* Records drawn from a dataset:
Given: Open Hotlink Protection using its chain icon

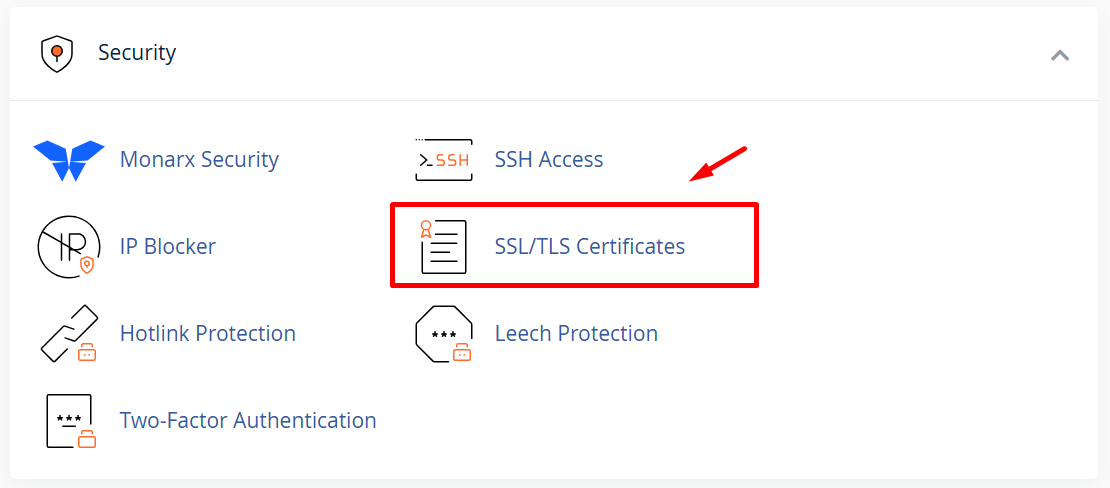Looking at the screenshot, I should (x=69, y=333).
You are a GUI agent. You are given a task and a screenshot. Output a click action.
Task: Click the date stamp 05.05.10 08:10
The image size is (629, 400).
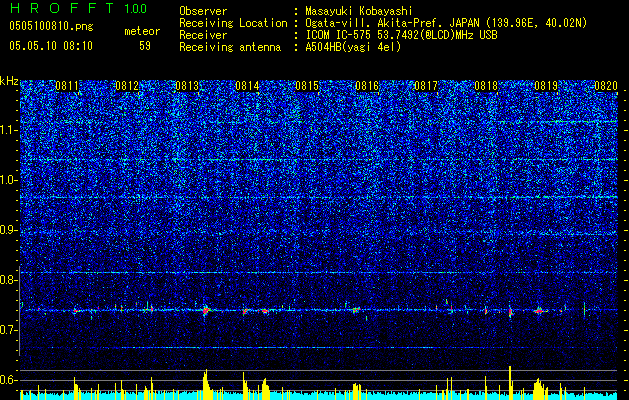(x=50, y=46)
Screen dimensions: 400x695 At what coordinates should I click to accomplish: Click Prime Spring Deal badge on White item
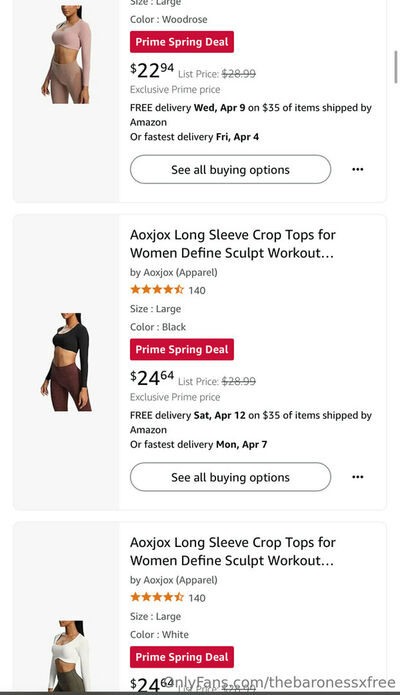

* YOUR OBJECTIVE:
With the images left out, output all the entries above exactly.

* ANSWER TO THIS EXERCISE:
Given: Open Hotlink Protection using its chain icon

Looking at the screenshot, I should (x=69, y=333).
You are a GUI agent. You are given a task and a screenshot. Output a click action.
Task: Click the date stamp 05.05.10 08:10
The image size is (629, 400).
(x=50, y=46)
Screen dimensions: 400x695 At what coordinates should I click to accomplish: Click Prime Spring Deal badge on White item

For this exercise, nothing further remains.